Breaking down Sprint’s results
According to this morning’s release, Sprint Corporation (NYSE:S)’s $420 million operating income for the quarter is the best in more than seven years. Adjusted EBITDA was over $184 billion, a 22% year over year increase and the third quarter in a row of growth. Adjusted EBITDA margin was 23.4%, the highest in nearly six years. Sprint said the main driver of growth was growth in adjusted EBITDA for its wireless division. However, that growth was partially offset by a decline in wireline.
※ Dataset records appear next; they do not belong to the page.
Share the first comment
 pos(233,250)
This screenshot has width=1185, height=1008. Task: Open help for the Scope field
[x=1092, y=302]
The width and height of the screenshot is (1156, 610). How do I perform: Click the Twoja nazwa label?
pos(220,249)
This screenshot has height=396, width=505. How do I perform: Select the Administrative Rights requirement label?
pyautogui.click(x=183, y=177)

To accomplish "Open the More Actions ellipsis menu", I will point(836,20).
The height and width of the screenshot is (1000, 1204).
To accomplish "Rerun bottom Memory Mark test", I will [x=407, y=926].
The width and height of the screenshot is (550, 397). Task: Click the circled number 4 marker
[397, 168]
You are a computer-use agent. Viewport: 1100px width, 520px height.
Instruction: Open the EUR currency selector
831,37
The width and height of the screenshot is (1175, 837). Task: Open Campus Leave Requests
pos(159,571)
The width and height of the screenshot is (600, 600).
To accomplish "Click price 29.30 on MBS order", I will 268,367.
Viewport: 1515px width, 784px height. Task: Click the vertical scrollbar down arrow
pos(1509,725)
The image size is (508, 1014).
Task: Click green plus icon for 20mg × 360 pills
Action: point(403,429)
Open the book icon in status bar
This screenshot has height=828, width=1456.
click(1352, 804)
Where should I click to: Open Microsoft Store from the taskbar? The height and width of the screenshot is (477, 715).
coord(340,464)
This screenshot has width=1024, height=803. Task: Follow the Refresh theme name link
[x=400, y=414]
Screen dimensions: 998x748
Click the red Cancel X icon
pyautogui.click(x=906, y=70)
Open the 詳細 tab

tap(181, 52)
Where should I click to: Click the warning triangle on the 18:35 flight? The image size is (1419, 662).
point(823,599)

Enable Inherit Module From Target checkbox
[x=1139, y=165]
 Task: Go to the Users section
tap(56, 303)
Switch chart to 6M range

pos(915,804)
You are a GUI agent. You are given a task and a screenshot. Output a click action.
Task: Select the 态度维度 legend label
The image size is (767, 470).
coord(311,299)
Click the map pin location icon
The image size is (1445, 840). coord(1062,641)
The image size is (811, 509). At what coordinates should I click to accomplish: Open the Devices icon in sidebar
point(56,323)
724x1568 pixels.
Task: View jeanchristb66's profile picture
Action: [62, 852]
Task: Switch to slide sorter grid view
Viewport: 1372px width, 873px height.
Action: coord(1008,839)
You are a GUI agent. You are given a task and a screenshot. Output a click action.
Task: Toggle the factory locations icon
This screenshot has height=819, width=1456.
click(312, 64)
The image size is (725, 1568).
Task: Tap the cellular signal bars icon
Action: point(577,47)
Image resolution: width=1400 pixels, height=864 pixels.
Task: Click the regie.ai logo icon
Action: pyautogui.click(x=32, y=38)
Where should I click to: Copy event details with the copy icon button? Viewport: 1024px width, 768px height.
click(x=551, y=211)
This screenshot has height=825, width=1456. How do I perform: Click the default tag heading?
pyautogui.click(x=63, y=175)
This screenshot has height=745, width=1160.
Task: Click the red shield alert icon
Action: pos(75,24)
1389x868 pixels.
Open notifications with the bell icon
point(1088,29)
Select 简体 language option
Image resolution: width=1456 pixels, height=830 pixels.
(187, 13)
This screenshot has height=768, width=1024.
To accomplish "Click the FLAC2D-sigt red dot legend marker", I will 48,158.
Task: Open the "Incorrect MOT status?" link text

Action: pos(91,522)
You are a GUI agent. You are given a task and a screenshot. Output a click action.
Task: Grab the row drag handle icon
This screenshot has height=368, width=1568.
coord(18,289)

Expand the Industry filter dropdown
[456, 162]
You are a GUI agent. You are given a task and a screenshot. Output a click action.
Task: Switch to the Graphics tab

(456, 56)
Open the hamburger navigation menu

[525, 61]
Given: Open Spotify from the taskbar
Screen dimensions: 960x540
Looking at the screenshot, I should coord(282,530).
Sprint Corporation (NYSE:S) reported having almost 54 million subscribers at the end of the March quarter. Postpaid gross additions increased by more than 16% year over year. The carrier sold almost 5 million smartphones during the quarter. That made up 84% of its total retail handset device sales. Sprint reported a net loss of 231,000 postpaid customers, mostly because of an expected increase in churn level in connection with the continuing overhaul of its network. The company’s prepaid net losses were 364,000 customers, mostly because of changes it made to the Lifeline program, which impacted the subscriber base for its Assurance Wireless segment.
Sprint updates programs
Sprint Corporation (NYSE:S) said it launched its Sprint Family plans and a number of new marketing campaigns during the quarter. The company said almost 3 million customers have signed up for those new plans.
In addition, the mobile carrier said its network deployments are still on track. Sprint Corporation (NYSE:S) expects its 4G LTE coverage to reach 250 million people by the middle of the year. It projects the replacement of its 3G and voice network to be mostly finished by the end of the year. In addition, Sprint made its Spark program available in 24 different markets and plans to launch six more today, including Orlando, Fla. and Oakland, Calif.